Your improvements should be guided by results of the system analysis. You had a chance to try it out during previous lab and milestone. However, since we used relatively small data and got relatively small BLEU scores, most of the project ideas are suitable for this work. You should motivate them anyway and tell what are expected improvements.
So the next step is to incorporate some refinement based on the intuition, you got from the error analysis of your baseline and from proposed project ideas.
The list below is some project ideas you can choose from. Each project includes links to the papers that introduce it.
If you attend the practie session and have your own idea you want to try, or there is some published research that you really want to implement, then let me know.
Otherwise following are selected projects. They all are cool and nicely doable with Sockeye.
- AAAAAAA: Multilingual NMT: https://arxiv.org/pdf/1601.01073.pdf + https://www.aclweb.org/anthology/Q/Q17/Q17-1024.pdf
- AVOCADO: Fully character level NMT (char2char + bpe2char + char2bpe): http://aclweb.org/anthology/Q17-1026 + bpe2char + char2bpe
- COCKATOO: Incorporating linguistic info: http://www.statmt.org/wmt16/pdf/W16-2209.pdf
- MT_BMG: Incorporating monolingual data (dummy input + back-translation): https://arxiv.org/pdf/1511.06709.pdf (dummy input + back-translation)
- FISHBONE: Transformer architecture + convolutional architecture: https://arxiv.org/abs/1706.03762 + https://arxiv.org/abs/1705.03122
- [-] Hyperparameters tuning, model ensembling, and checkpoint averaging: https://arxiv.org/abs/1703.03906 + google for model ensembling and checkpoint averaging
- [-] Decoding with lexical constraints: https://github.com/awslabs/sockeye/tree/master/tutorials/constraints + where to get constraints?
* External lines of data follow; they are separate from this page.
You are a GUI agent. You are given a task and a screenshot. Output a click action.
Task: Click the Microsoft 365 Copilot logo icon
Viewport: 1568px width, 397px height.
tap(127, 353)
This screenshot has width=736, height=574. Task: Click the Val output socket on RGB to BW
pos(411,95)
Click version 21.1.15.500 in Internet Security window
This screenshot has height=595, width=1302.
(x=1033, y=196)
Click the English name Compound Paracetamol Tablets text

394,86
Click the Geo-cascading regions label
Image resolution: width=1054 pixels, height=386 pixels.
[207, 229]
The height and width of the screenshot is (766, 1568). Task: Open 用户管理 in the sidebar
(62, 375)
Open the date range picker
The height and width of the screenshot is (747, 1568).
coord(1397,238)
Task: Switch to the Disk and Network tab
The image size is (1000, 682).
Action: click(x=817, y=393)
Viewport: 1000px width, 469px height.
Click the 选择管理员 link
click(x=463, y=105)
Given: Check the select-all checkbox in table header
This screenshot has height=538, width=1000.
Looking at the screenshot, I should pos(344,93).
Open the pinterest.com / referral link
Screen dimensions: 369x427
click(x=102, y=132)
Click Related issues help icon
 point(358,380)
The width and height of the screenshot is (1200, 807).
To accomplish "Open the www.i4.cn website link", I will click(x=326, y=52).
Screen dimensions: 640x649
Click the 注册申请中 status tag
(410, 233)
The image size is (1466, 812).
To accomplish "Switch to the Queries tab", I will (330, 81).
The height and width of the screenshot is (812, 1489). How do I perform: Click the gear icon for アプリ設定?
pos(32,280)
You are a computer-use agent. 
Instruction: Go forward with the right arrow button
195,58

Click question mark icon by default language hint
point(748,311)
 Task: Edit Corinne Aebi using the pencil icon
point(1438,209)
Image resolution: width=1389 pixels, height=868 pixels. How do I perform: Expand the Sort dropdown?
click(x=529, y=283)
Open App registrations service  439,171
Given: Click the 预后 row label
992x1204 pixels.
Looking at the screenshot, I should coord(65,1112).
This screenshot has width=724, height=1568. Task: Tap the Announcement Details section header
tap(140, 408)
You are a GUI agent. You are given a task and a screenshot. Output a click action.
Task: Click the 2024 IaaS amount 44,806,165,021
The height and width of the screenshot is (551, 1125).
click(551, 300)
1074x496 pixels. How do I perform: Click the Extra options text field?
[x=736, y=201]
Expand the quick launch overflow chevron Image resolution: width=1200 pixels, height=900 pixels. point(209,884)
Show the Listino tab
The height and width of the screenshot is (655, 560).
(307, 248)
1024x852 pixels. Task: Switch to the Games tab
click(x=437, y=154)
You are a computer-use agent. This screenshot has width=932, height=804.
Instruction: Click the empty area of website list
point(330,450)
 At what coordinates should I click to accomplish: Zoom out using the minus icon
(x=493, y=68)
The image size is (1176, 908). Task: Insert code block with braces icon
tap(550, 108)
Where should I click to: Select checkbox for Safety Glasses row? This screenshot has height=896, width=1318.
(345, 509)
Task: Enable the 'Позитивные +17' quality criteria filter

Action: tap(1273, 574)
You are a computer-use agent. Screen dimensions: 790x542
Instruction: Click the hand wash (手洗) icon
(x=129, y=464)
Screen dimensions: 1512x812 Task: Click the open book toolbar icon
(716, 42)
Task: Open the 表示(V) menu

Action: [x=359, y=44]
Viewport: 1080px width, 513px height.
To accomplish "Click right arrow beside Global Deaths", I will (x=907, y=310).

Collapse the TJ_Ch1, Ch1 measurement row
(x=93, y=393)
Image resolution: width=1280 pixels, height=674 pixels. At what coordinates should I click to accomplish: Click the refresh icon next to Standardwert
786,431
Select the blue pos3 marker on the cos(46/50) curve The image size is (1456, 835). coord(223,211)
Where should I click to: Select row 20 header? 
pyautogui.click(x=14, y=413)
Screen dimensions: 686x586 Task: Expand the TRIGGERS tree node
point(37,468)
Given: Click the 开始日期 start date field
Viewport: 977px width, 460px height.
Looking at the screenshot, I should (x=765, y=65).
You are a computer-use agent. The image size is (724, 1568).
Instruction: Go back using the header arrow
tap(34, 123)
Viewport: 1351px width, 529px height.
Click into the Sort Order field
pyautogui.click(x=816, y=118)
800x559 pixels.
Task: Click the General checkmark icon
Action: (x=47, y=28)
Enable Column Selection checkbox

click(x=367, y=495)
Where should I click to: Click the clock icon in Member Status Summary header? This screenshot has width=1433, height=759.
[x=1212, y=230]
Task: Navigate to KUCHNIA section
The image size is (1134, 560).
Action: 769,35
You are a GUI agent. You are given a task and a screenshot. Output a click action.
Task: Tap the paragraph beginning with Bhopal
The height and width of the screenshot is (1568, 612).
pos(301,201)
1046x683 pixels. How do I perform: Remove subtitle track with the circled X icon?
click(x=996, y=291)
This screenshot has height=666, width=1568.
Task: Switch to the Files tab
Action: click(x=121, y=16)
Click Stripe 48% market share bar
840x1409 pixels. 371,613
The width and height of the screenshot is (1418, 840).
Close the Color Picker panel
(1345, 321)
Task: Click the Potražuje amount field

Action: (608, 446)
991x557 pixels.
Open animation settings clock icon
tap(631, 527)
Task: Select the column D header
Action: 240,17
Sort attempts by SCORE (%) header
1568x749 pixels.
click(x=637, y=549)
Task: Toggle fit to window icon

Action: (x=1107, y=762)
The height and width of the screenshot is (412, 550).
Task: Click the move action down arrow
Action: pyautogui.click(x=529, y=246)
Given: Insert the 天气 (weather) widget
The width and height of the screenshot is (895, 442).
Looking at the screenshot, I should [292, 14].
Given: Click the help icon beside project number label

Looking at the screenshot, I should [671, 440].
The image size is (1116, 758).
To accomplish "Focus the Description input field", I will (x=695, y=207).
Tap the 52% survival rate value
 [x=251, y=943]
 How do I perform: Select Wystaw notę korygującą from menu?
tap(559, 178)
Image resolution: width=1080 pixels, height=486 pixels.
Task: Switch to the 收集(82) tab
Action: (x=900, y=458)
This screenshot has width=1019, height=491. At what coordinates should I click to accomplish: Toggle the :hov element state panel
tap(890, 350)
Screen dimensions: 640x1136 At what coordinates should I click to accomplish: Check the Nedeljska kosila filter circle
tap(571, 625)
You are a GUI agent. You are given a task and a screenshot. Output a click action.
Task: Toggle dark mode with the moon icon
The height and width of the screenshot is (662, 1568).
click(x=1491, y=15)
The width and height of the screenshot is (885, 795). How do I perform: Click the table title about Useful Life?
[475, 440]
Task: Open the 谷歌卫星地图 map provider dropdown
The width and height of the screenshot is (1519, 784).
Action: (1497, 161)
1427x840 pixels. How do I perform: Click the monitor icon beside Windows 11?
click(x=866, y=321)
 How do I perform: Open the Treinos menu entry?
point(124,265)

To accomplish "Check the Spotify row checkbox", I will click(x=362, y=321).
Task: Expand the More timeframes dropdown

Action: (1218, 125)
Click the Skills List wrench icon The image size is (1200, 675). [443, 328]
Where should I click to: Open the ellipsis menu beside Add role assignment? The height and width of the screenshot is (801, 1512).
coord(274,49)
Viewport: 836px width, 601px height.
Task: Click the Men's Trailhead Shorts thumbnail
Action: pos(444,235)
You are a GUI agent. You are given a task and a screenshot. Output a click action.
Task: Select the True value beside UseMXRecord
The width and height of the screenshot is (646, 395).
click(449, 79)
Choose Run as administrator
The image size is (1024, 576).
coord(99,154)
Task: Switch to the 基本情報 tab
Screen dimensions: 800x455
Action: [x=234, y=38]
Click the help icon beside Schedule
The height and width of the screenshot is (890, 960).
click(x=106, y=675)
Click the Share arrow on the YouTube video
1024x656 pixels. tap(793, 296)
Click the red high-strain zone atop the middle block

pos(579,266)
The homework is to prepare a 15 minutes presentation of the method that relates to your project. The aboves list summarizes what to include in the presentation (e.g. for project 6 you have to present the paper + two additional conceps of checkpoint averagins and ensembling while for project 5 you should present 2 papers)
The presentations will take place during the next practice session.
Strict requirement: all the members of the team has to take part in the in-class presentation!
In addition, you have to submit the presentation to your team's GitHub repo in a form of the .pdf file.